A joint resolution unanimously adopted by the US Congress has condemned white supremacists and other neo-Nazi hate groups against the backdrop of last month’s racial violence in Charlottesville and urged President Donald Trump to denounce and deal firmly with such groups.

In the interest of bipartisan support, the Democratic sponsors of the resolution steered clear of slamming Trump himself for his initial ambiguous response to the Charlottesville episode as he sought to slam both the white supremacists and the liberal counter-protesters for the violence.

A counter-protester was killed and 19 others were injured in the August 12 violence, while two Virginia State troopers

died when their helicopter crashed while monitoring the violence that swept through the normally quiet college town.

There was no immediate word from the White House on whether Trump would sign the otherwise non-binding measure and, if so, how soon. Trump has 10 days to sign or veto the measure.

“We hope that President Trump will move quickly to sign this resolution and commit his Administration to address the rise of hate groups,” said Virginia’s Democratic Senators Mark Warner and Tim Kaine, who sponsored the resolution.
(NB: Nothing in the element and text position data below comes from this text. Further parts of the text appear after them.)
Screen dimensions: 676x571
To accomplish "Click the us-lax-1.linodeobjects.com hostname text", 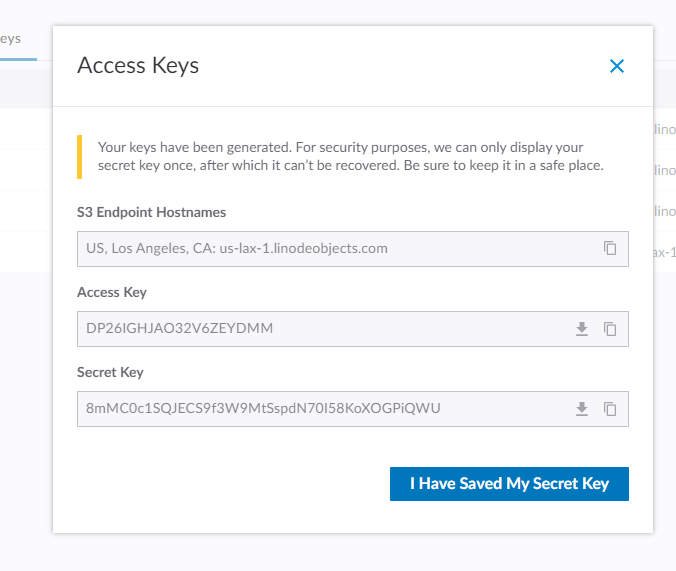I will pos(303,248).
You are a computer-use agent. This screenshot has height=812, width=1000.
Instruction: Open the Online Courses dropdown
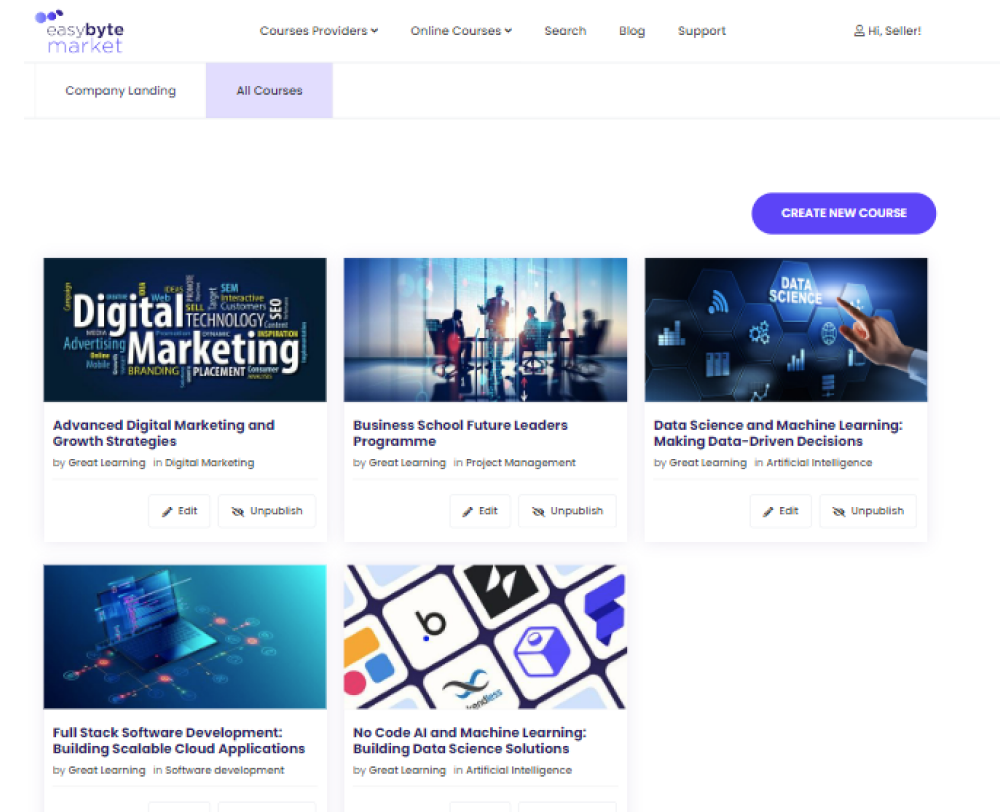[461, 31]
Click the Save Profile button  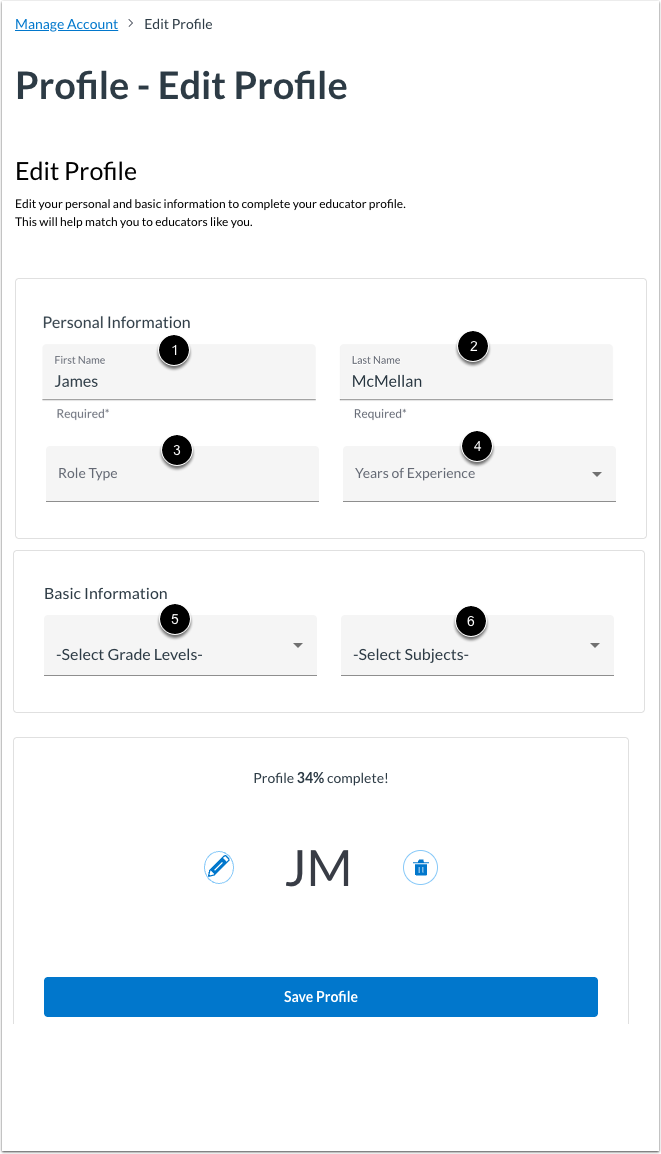[x=320, y=996]
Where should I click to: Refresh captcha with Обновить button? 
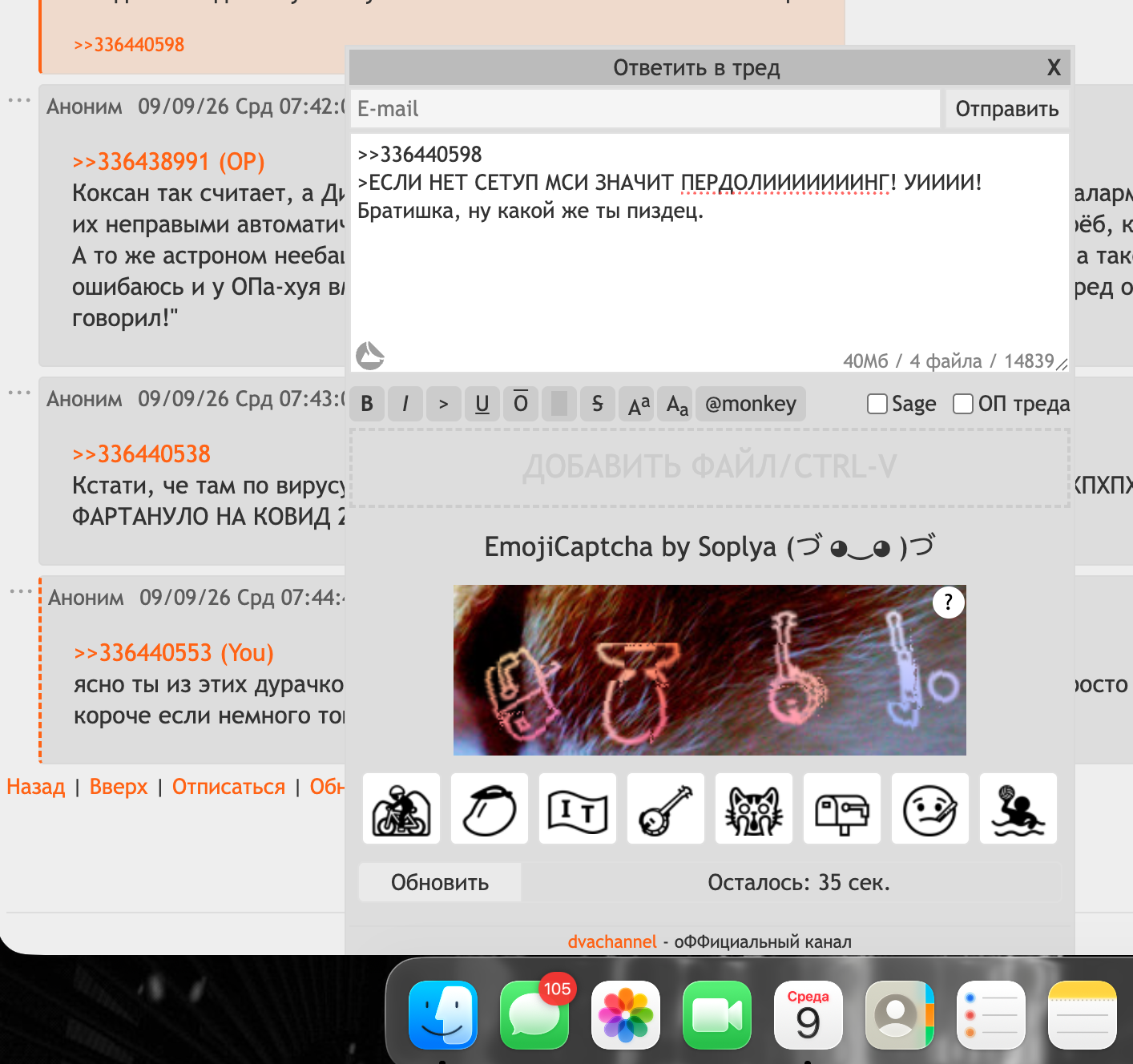pyautogui.click(x=440, y=882)
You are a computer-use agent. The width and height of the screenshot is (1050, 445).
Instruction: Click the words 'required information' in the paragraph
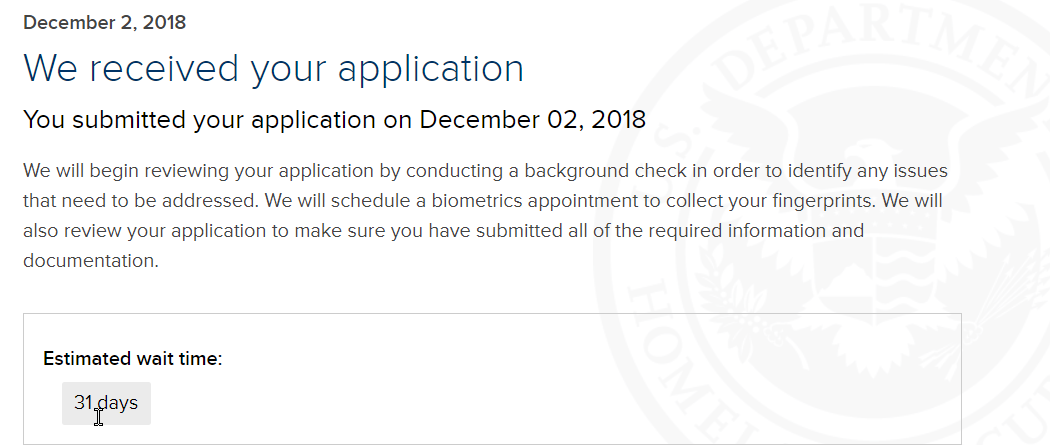710,230
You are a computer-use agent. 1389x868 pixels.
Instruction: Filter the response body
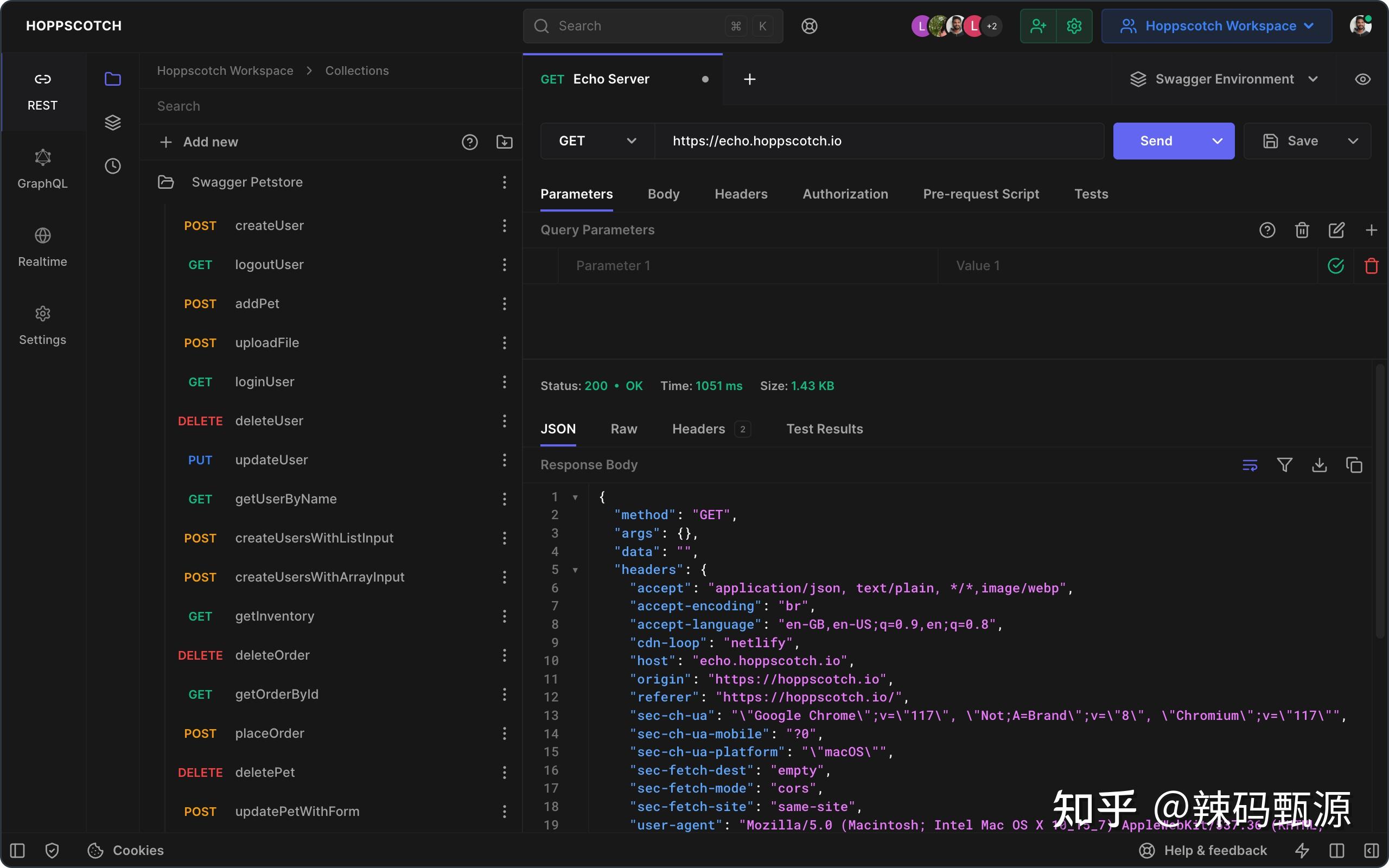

The measure, co-sponsored by 57 Senators, both Democratic and Republican, was passed by the Senate on Monday. A companion resolution with identical language was passed by the House of Representatives on Tuesday.

Rejecting white nationalism, white supremacy and neo-Nazism as hateful expressions of intolerance that are contradictory to American values, the resolution urges Trump and his administration to “speak out against hate groups that espouse racism, extremism, xenophobia, anti-Semitism, and white supremacy”.

Further, it calls upon the President and his Cabinet to “use all resources available…to address the growing prevalence of those hate groups in the United States”.

It also demands a thorough investigation into “all acts of violence, intimidation, and domestic terrorism by White supremacists, White nationalists, neo-Nazis, the Ku Klux Klan, and associated groups in order to determine if any criminal laws have been violated and to prevent those groups from fomenting and facilitating additional violence”.

The resolution that specifically described the Charlottesville episode as a “domestic terrorist attack” has the support of a host of civil rights groups, including the Leadership Conference on Civil and Human Rights, the Anti-Defamation League and the NAACP Legal Defence Fund.